PyTorch PPML Framework Tutorial¶
This tutorial presents a framework for developing PPML (Privacy-Preserving Machine Learning) applications with Intel SGX and Graphene. We use PyTorch as an example ML framework. However, this tutorial can be applied to other ML frameworks like OpenVINO, TensorFlow, etc.
Machine Learning (ML) is increasingly utilized in many real-world applications. ML algorithms are first trained on massive amounts of known past data and then deployed to interpret unknown future data, which allows us to forecast weather, classify images, recommend content, and so on.
As machine learning pervades our daily lives, privacy concerns emerge as one of the key issues about this technology. In this tutorial, we focus on protecting the confidentiality and integrity of the input data when the computation takes place on an untrusted platform such as a public cloud virtual machine. We also protect the model for cases where the model owner is concerned about protecting their IP. In particular, we highlight how to build the PPML framework based on PyTorch in an untrusted cloud using Intel SGX and Graphene.
In general, ML workloads have two phases: training and inference. Both can be viewed as an application that takes inputs and produces an output. Training applications take a training dataset as input and produce a trained model. Inference applications take new data and the trained model as inputs and produce the result (the prediction).
The goal of this tutorial is to show how these applications – PyTorch workloads in particular – can run in an untrusted environment (like a public cloud), while still ensuring the confidentiality and integrity of sensitive input data and the model. To this end, we use Intel SGX enclaves to isolate PyTorch’s execution to protect data confidentiality and integrity, and to provide a cryptographic proof that the program is correctly initialized and running on legitimate hardware with the latest patches. We also use Graphene to simplify the task of porting PyTorch to SGX, without any changes to the ML application and scripts.
In this tutorial, we will show the complete workflow for PyTorch running inside an SGX enclave using Graphene and its features of Secret Provisioning and Protected Files. We rely on the new ECDSA/DCAP remote attestation scheme developed by Intel for untrusted cloud environments.

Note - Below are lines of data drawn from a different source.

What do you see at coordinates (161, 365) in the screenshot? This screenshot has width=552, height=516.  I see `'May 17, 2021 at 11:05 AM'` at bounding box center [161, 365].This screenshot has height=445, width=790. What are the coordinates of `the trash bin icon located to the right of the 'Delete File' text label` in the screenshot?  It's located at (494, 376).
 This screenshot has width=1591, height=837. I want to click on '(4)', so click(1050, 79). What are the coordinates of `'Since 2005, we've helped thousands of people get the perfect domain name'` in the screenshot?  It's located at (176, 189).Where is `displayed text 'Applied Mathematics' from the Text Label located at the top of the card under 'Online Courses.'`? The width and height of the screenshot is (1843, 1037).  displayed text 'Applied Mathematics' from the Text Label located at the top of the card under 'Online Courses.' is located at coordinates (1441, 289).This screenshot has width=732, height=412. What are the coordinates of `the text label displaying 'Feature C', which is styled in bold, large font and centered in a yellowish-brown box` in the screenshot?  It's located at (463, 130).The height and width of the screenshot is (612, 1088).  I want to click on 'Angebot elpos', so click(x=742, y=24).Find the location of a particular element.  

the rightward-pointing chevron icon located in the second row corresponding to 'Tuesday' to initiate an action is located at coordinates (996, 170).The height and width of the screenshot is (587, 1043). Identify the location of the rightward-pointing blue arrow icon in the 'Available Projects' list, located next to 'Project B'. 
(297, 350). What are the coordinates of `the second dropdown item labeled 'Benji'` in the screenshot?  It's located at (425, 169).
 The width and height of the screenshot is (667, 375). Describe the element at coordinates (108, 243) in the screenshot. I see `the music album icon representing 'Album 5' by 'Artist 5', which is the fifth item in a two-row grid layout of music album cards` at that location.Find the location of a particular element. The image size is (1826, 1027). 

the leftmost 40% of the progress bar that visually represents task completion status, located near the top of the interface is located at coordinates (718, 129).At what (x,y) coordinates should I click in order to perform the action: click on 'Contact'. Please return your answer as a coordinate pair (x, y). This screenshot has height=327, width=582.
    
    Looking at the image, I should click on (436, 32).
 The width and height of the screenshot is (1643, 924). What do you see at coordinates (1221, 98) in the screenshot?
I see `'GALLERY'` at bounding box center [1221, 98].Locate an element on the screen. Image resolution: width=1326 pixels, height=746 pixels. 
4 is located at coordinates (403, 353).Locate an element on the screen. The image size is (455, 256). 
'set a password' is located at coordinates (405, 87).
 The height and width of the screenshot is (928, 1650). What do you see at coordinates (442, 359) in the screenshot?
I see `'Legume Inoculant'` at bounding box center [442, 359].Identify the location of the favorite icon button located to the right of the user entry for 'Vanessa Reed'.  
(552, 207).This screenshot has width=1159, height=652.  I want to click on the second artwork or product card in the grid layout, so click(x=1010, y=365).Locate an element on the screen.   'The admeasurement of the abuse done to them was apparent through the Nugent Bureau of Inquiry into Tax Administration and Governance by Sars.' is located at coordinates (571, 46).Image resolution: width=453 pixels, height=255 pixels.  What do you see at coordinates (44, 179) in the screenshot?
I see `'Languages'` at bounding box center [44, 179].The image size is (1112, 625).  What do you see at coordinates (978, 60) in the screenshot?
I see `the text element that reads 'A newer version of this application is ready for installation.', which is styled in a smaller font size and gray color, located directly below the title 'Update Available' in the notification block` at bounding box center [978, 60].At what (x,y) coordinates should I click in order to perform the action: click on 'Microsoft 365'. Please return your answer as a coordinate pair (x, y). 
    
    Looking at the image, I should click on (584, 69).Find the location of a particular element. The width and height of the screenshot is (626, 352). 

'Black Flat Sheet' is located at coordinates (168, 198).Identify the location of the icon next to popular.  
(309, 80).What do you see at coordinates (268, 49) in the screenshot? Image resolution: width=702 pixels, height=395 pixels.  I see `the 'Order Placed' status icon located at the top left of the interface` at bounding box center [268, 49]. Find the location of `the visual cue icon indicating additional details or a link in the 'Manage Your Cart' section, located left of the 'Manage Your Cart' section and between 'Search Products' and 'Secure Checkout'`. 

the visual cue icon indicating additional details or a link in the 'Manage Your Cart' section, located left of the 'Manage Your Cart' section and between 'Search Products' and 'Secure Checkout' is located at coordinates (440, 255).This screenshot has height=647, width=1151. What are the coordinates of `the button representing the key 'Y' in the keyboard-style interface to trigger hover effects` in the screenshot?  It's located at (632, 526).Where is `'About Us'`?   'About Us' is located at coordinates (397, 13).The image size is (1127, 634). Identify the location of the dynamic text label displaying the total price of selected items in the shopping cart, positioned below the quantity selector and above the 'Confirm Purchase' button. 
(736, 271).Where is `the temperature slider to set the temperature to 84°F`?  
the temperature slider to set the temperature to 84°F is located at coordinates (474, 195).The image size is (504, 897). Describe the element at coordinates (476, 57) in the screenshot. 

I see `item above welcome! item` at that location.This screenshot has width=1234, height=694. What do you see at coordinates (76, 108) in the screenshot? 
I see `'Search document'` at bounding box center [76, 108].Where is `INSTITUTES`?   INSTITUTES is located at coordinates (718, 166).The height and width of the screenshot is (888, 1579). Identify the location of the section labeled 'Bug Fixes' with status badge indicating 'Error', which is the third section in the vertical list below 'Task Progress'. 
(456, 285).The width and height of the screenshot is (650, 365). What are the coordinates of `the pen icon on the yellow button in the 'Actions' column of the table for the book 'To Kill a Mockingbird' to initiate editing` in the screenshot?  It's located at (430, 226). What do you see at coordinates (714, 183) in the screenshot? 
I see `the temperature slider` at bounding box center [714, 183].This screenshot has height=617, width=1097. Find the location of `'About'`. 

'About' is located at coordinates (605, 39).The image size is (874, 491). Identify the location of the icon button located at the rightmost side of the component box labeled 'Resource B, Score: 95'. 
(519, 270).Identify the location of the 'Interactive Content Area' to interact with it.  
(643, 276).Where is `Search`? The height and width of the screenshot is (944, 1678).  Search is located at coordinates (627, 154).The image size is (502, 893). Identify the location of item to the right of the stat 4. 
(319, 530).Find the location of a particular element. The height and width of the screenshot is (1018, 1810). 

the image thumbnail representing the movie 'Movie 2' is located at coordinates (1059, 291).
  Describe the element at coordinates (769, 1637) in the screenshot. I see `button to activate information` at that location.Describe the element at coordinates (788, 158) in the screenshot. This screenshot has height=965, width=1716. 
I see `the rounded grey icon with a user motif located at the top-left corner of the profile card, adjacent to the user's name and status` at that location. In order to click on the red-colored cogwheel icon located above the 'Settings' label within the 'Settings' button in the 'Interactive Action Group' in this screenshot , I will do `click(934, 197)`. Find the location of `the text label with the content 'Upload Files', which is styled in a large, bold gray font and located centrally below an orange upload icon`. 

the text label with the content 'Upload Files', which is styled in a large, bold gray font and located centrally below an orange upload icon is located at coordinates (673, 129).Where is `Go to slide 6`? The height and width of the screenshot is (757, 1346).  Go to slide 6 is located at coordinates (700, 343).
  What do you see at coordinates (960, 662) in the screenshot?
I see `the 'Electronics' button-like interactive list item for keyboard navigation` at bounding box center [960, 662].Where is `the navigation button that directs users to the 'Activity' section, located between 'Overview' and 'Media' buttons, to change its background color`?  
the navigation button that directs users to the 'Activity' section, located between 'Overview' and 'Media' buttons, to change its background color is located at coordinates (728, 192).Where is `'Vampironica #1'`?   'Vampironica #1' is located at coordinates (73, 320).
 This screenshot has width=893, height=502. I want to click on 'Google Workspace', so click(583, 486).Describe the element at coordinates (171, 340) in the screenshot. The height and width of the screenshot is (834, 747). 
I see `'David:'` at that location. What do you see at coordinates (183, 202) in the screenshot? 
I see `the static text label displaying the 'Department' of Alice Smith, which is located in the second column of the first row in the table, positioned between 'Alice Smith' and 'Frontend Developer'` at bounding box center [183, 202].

To run the PyTorch application on a particular SGX platform, the owner of the SGX platform must retrieve the corresponding SGX certificate from the Intel Provisioning Certification Service, along with Certificate Revocation Lists (CRLs) and other SGX-identifying information (1). Typically, this is a part of provisioning the SGX platform in a cloud or a data center environment, and the end user can access it as a service (in other words, the end user doesn’t need to deal with the details of this SGX platform provisioning but instead uses a simpler interface provided by the cloud/data center vendor).
As a second preliminary step, the user must encrypt the input and model files with her cryptographic (wrap) key and send these protected files to the remote storage accessible from the SGX platform (2).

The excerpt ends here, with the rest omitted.